Enda Kenny ‘only option left for leader’ after Fianna Fáil concedes defeat

Another vote for taoiseach will not be called until Enda Kenny is assured of winning, it has emerged.

Enda Kenny ‘only option left for leader’ after Fianna Fáil concedes defeat

Following Mr Kenny’s third defeat in the Dáil yesterday, a Fine Gael minority government is the sole option left on the table after Fianna Fáil conceded that it cannot form an administration.

Fine Gael sources last night signalled that an expected vote on Wednesday could be deferred should sufficient progress be made.

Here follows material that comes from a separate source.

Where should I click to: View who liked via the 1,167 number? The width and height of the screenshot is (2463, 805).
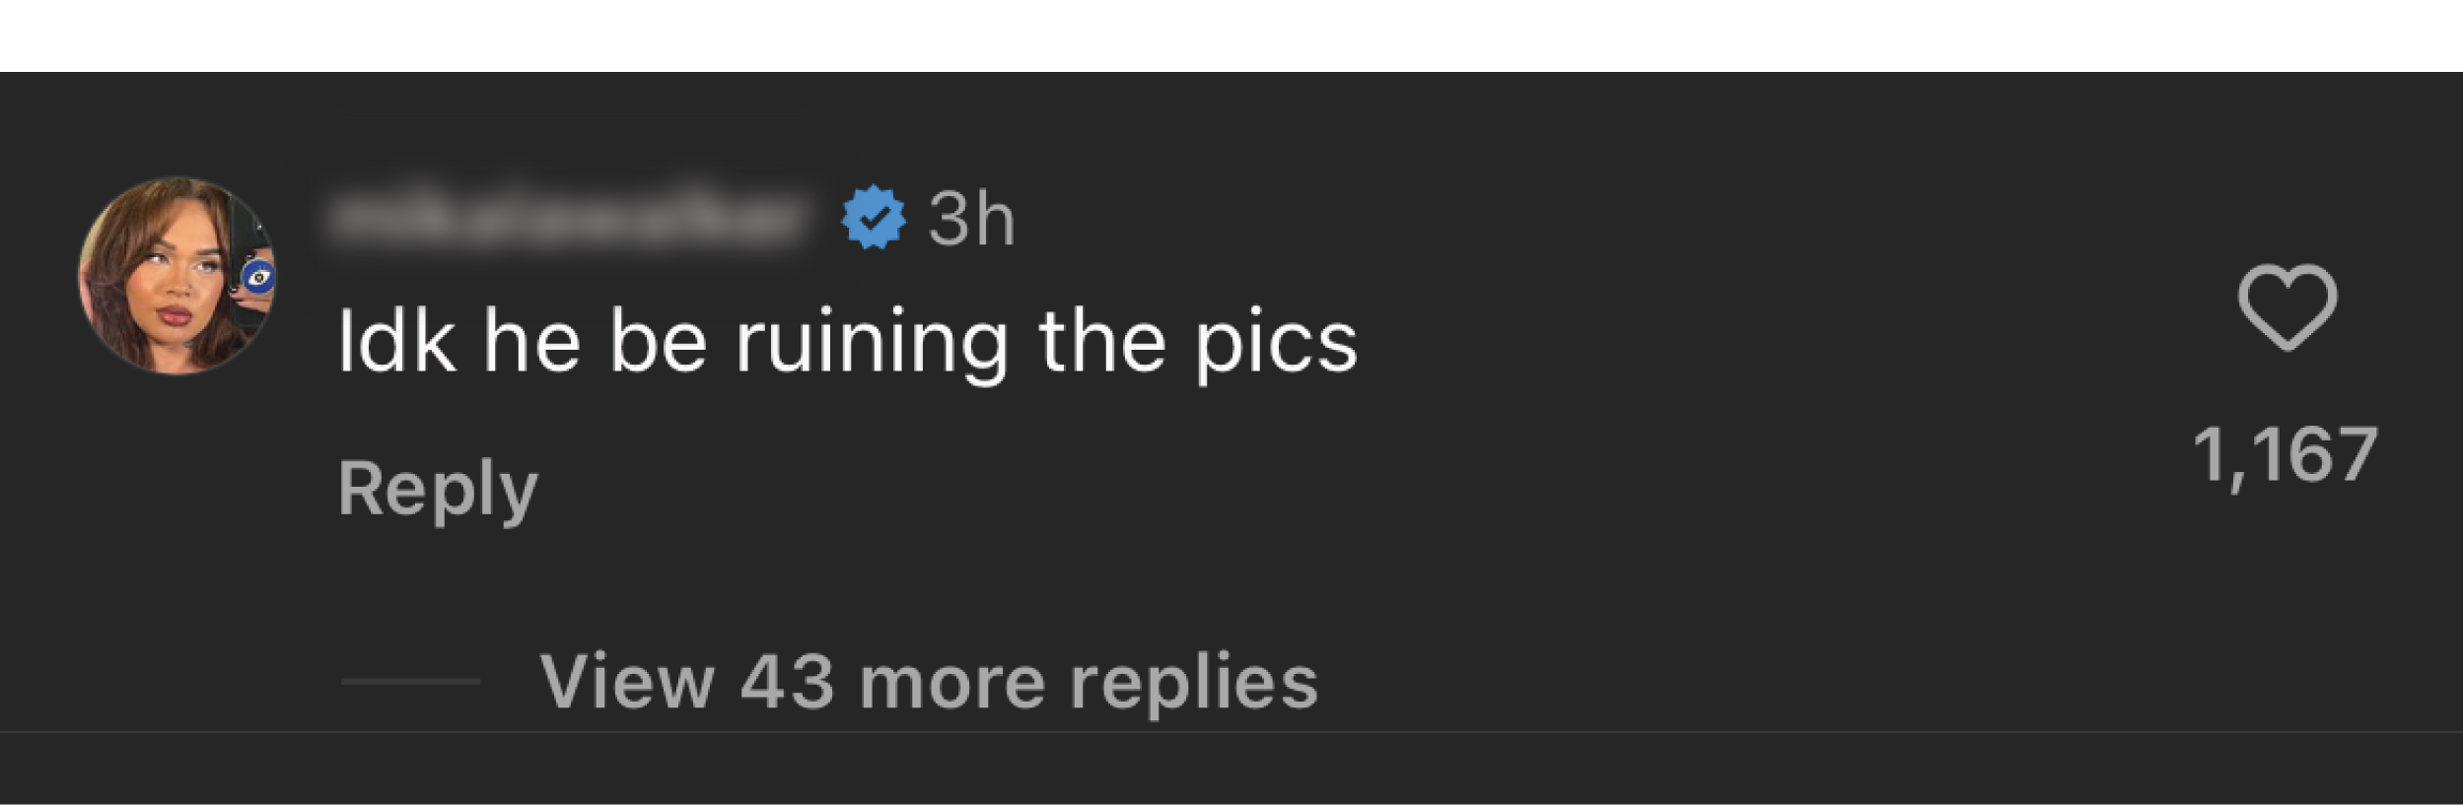click(x=2285, y=455)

Mr Kenny was defeated by 77 votes to 52, with his nomination supported by all 50 Fine Gael TDs, Michael Lowry, and, for the first time, Dublin South-West TD Katherine Zappone.

The Irish Examiner has learned that eight Independent TDs had been willing to support Micheál Martin’s nomination before Fianna Fáil’s “put up or shut up” threat on Wednesday night.

Such was the anger among Independents that they have withdrawn from talks and have called on Fine Gael and Fianna Fáil to agree a platform upon which a government can be formed.

Mr Kenny and Mr Martin will meet this morning to establish rules for talks, but it is clear that relations between the parties are at a low point.

Fianna Fáil TD Charlie McConalogue said the “time had come to move on” and that his party would seek to facilitate a Fine Gael minority government.

Mr Martin had criticised Fine Gael’s behaviour in recent days around talks between the parties, and made pointed criticisms of Irish Water. This was in response to a front-page story in the Irish Examiner this week, in which it was suggested that Fine Gael was willing to compromise on the future of water charges and Irish Water in order to seal a deal.

Fine Gael believes it needs the support of at least 60 TDs and has reached out to smaller parties, including its former coalition partner Labour. It believes it will need the votes of at least another eight TDs to form a stable minority government.

Health Minister Leo Varadkar said: “We need to get to about 60 to be viable, we will need to bring Independents and maybe other parties on board to make that a viable and stable government that can start to do the business of government which has now been suspended for the best part of 10 weeks.

“It is important from our point of view that we can still discuss the composition of the next government with [Independents] and with other parties too, Labour, Greens, potentially the Social Democrats, because the support of Fianna Fáil, or Fianna Fáil abstaining, isn’t enough,” Mr Varadkar told RTÉ’s Six One news.

Ms Zappone’s decision to support Mr Kenny was praised by Agriculture Minister Simon Coveney, who called on other Independents to take a risk.

Within minutes of losing the Dáil vote, Mr Kenny committed to continuing in office until a government is formed. He also issued a fresh invitation to Mr Martin to meet to discuss how talks between the two sides could continue.

The Fianna Fáil leader was rejected by the Dáil in his bid to be elected taoiseach by 91 votes to 43.

Before the vote, Independent Alliance TD Shane Ross called for Fine Gael to deal with Fianna Fáil on a basis where there is “parity of esteem”.

Mr Kenny said parity exists. This was rejected by Mr Martin and several Fianna Fáil TDs.

Earlier, 14 Independents announced their intention to abstain from the vote for taoiseach. They also said they were stepping back from talks with Fine Gael and Fianna Fáil until they agree a reciprocal agreement “that they will give mutual support to each other, in the event of either party leader becoming taoiseach in a minority government”.

However, it emerged last night that Fianna Fáil will not agree to back a Fine Gael-led minority government unless Mr Kenny’s party secures the support of at least seven non-party TDs.

Fianna Fáil’s TDs and senators agreed to the move at a lengthy parliamentary party meeting, saying it will be impossible to “facilitate” a minority government that has the support of fewer than 58 TDs.

The decision was made as Fianna Fáil members also agreed to back Mr Martin’s stance that a Fine Gael-led minority government is now the only option to prevent a second election.

The party said it will “facilitate” such a government with discussion on a “bland” written document. It agreed that this would not include a commitment as to how long the government is to last. Fianna Fáil insisted that this step is different to “supporting” Fine Gael.

A spokesperson said: “Tonight’s meeting of the Fianna Fáil parliamentary party agreed that its negotiating team will reconvene talks with Fine Gael with a view to facilitating the establishment of a Fine Gael-led minority government.”